Followers

Many thanks to Rayne, who pointed out that my comments weren't working. I've replaced them now with a new source so things should be put to rights, comments-wise.


My de-acquisition mode continues to gain momentum. I've been gathering bag after bag of items to give away, donate or sell and cannot believe 1) how much stuff I'm finding that either never should have moved with us or I'd forgotten about entirely or 2) how much stuff is still left. It's like taking water from the ocean a cup at a time. How on earth did we manage to collect so much? Well, a couple words come to mind (luck and privilege, for starters) but I think my overall tendancy toward saving for "what if?" may have put us over the edge. A lot of what we're getting rid of now is from the "baby boy" category and, since I will deliver any day now the girl who will be our last child, I feel we can release the boy stuff we saved from when our first was new. Now, don't get excited - I'm not talking about the blue rompers or whatever. I have no problem putting a baby girl in blue, but I'd rather not put her in the snap-tee that has snakes and snails on it, you know? I'm a modern woman, but that only takes me so far.


I'm also getting rid of (finally!) bridesmaid's dresses that (surprise!) I never wore after the weddings. Actually, the most expensive of these dresses (nearly $500) was worn the last time I ever saw or spoke to the bride (she didn't like that I had bought her present off the registry and cut off our friendship- strange how you can think you're so close to someone and then they sock you, eh?) so I have zero emotional attachment to it. Most of the maternity clothes - out. Mismatched towels from college days - out. Pots and pans saved in case we ever go camping (yeah, right) - out. Videos that haven't been watched in years - out. It's all going in the hopes that the universe will lead it to others who need it more than I (or at least have more storage space).

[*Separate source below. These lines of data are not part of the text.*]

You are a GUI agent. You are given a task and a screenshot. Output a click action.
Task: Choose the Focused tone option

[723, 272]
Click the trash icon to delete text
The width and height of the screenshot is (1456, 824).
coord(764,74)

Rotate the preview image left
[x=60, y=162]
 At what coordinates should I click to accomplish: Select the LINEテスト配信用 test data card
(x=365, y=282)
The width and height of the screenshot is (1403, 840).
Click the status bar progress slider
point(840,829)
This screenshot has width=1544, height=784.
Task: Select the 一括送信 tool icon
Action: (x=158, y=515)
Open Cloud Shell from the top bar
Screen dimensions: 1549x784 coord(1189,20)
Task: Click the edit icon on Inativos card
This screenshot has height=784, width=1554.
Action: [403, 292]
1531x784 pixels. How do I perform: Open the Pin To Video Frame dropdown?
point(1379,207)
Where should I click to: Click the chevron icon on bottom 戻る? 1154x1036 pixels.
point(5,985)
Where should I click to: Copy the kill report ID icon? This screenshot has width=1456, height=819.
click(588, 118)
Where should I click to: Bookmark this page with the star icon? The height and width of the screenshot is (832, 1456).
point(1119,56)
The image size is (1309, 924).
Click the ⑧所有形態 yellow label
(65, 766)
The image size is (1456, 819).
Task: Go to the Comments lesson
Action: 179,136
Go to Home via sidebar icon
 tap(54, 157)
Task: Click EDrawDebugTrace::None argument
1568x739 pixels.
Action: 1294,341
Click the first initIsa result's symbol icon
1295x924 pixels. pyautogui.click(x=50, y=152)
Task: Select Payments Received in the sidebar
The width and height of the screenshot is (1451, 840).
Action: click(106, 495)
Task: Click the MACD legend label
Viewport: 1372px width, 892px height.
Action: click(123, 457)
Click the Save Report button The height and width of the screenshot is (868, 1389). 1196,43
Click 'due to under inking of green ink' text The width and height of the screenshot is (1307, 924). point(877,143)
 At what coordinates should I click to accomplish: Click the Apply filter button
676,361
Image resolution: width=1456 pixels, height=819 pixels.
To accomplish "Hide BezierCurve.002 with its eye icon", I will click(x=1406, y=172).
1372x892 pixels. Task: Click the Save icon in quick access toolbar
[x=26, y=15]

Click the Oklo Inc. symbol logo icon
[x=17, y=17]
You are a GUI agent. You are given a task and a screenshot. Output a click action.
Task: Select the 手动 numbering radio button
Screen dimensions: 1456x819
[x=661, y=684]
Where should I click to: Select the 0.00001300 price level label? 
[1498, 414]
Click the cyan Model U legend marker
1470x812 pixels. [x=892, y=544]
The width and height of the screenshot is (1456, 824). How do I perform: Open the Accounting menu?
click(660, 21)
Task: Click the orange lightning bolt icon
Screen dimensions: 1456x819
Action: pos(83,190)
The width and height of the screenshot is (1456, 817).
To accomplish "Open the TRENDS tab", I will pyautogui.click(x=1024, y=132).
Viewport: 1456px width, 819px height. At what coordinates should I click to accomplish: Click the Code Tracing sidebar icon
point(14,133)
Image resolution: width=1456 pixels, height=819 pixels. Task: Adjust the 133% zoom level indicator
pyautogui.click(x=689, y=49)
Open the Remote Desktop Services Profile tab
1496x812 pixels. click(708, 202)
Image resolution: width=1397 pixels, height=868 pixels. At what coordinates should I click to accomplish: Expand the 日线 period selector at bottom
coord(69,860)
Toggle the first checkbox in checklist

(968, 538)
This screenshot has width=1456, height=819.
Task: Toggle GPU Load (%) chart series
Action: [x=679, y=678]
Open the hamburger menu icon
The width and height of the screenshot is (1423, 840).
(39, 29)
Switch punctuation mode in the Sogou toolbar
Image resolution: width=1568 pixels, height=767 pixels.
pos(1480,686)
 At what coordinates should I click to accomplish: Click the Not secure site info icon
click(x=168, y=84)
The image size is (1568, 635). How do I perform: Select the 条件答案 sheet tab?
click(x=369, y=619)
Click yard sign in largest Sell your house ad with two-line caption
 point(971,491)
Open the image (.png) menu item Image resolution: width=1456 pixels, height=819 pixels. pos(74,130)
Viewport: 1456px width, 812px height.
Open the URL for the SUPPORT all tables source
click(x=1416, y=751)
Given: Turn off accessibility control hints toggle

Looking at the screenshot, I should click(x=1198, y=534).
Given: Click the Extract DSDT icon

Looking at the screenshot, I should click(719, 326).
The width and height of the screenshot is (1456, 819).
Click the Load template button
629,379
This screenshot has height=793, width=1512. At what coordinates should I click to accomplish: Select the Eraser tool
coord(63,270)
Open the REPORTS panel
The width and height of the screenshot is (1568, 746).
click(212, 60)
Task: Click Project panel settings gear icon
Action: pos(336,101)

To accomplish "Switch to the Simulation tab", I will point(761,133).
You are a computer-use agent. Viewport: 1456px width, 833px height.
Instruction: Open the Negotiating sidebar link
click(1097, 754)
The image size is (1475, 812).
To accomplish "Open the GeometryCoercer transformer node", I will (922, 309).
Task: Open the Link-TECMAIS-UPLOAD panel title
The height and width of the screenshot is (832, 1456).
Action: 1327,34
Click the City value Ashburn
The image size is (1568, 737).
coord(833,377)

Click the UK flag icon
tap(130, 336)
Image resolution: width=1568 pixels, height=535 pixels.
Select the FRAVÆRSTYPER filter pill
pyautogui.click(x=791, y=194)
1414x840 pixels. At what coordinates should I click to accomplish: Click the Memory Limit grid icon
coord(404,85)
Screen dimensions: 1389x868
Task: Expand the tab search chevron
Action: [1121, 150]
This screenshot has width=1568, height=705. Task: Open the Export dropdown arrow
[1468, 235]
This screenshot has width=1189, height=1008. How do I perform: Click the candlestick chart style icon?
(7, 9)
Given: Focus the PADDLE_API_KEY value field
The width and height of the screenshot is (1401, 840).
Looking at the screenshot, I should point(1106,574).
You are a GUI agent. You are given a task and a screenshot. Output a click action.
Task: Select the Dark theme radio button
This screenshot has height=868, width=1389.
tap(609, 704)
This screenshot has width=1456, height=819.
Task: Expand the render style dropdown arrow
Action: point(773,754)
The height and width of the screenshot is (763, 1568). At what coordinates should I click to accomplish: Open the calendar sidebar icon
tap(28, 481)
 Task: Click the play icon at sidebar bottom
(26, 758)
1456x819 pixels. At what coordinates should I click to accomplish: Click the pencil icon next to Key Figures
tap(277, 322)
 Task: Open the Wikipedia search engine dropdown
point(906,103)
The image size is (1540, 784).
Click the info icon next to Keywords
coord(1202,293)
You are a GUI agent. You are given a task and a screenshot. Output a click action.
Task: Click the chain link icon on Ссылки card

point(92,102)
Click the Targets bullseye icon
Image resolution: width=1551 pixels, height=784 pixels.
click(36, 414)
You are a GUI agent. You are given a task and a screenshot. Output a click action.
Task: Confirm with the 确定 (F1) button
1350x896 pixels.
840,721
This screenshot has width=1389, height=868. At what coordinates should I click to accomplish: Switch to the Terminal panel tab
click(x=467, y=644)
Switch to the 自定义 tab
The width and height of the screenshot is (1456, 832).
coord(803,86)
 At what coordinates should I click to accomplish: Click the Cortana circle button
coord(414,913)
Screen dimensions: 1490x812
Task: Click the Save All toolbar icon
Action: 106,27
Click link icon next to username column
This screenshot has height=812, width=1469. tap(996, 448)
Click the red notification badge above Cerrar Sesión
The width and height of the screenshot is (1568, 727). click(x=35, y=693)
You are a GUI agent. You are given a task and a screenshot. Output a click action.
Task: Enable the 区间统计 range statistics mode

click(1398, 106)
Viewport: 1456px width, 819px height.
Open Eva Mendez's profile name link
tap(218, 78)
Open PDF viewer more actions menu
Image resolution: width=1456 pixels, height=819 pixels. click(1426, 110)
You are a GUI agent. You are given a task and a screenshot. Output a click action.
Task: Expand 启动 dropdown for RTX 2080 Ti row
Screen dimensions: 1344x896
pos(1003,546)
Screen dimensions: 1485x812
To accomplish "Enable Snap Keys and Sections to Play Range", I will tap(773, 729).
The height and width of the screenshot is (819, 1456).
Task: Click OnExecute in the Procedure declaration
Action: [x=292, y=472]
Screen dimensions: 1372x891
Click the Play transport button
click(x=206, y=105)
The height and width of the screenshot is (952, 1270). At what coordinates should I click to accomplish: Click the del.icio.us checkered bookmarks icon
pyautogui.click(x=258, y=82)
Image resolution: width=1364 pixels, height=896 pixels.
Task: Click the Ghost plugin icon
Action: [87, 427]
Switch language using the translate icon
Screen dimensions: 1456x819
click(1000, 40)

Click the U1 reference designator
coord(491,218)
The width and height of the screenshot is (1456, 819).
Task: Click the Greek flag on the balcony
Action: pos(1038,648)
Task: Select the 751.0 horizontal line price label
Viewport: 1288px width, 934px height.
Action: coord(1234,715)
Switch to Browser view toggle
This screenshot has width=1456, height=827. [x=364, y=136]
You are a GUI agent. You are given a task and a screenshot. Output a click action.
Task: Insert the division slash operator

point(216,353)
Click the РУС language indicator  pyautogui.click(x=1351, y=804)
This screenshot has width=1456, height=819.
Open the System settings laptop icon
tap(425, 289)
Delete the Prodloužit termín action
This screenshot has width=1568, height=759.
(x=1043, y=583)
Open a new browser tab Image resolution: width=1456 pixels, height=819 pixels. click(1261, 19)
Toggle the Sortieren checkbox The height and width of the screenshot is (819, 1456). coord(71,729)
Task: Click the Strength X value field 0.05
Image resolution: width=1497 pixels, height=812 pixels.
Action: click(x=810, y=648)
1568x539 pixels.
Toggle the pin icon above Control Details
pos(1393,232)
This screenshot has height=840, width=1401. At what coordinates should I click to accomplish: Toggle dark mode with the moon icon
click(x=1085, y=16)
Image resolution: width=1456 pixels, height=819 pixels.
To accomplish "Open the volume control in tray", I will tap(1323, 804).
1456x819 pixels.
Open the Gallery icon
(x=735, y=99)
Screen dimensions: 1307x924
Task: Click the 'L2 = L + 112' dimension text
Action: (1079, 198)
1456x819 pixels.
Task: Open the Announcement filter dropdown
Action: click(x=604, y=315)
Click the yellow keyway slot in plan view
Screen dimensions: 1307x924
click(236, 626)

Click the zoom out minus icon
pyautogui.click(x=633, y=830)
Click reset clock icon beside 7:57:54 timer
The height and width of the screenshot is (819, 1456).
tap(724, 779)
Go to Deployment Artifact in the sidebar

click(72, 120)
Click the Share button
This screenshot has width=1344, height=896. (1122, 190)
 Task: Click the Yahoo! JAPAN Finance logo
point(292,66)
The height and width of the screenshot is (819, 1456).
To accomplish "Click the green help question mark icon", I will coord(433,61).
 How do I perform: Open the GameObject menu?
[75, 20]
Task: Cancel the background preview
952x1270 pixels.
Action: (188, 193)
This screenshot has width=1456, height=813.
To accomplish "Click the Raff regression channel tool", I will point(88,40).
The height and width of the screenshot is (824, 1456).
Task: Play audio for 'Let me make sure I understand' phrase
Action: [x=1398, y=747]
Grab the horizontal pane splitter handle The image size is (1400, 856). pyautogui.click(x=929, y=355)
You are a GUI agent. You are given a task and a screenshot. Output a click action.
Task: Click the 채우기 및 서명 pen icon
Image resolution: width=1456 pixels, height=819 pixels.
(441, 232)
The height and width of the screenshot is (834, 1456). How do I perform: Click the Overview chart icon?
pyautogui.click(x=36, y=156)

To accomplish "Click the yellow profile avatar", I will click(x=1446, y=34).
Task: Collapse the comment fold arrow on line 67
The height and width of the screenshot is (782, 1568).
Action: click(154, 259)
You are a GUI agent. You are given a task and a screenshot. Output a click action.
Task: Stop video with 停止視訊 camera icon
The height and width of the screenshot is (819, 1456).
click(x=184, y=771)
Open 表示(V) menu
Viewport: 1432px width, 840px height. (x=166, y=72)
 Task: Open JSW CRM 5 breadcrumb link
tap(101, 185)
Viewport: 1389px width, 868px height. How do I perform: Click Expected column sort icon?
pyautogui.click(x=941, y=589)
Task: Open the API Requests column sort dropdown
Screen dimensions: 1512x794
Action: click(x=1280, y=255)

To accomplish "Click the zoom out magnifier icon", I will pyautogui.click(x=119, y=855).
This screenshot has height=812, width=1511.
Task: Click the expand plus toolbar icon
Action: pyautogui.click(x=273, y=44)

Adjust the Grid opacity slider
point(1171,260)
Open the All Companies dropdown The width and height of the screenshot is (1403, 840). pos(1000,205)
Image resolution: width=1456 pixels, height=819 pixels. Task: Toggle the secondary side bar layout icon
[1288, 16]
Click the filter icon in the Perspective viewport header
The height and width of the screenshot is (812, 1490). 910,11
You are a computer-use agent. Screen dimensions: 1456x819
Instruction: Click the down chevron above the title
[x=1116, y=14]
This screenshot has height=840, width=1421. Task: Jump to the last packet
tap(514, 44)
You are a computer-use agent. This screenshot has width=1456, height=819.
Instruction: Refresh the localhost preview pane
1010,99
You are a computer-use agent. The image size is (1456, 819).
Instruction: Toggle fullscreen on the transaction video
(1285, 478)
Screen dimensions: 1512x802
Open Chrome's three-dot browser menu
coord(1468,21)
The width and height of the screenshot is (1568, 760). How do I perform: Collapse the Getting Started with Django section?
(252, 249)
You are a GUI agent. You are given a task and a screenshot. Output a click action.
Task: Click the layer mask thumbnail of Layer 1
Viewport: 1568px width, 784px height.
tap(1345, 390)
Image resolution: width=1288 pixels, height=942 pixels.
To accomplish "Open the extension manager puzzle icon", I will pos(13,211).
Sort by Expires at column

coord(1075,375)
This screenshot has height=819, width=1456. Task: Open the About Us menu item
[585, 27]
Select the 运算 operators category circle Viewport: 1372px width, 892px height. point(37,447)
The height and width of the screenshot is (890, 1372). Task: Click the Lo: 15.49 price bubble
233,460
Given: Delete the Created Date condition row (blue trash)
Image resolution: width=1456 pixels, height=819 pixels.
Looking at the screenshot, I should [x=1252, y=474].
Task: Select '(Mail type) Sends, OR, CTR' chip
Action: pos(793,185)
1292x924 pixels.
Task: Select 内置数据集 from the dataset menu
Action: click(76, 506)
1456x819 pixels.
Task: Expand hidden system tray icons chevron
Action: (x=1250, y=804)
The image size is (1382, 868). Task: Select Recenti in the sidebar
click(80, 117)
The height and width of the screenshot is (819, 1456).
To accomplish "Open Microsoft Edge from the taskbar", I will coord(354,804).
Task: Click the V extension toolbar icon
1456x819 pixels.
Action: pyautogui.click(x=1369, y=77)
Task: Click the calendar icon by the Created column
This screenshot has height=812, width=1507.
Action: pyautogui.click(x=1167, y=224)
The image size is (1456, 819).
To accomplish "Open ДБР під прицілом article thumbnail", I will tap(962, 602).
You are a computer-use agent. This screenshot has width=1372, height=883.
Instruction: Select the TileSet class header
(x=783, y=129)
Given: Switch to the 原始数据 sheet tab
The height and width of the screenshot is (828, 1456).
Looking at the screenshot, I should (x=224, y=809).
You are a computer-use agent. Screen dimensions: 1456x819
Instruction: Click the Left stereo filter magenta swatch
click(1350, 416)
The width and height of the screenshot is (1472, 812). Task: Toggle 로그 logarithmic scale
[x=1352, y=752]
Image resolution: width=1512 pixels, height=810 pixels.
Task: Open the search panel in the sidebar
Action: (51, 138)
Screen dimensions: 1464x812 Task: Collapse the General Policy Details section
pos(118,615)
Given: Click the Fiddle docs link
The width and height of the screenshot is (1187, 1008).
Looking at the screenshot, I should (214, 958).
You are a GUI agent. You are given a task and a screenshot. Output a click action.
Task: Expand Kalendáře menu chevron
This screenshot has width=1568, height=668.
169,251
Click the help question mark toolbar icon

There's some stuff I'm simply not ready to get rid of. My softball trophies, for instance. It's not that they're important in the day-to-day sense (since I rarely think of them, let alone open the box to look at them) but they represent something in my girlhood that proved critical to becoming the woman I am today: the ability to compete, to win without guilt and lose without shame, learning teamwork and leadership as well as how to follow. So they're staying - at least for now. My LPs are staying, too: Adam Ant, Duran Duran, OMD, and all the rest. I can't get rid of them just yet - more nostalgia for the girl I was.


I wonder what moves an item from the "keep forever" to the "get rid of it now" column. Is there a specific moment in time, do you think, when something switches from indespensible to indefensible? Or is it a more gradual thing, taking place over time as we grow and change ourselves? Why is my Thompson Twins drumstick (caught while in the front row of a concert at Shea's Performing Arts Center, 1986) still so important to me while a letter of recommendation from a judge on the Third Circuit Court of Appeals (where I was a co-op in 1990) or even the wedding cards we received from people I genuinely love are so easy to toss? Clearly, logic has no place in the purging process. Good thing, I guess, or I'd still have the bubble skirt I wore to my junior year homecoming dance. Man, I loved that thing.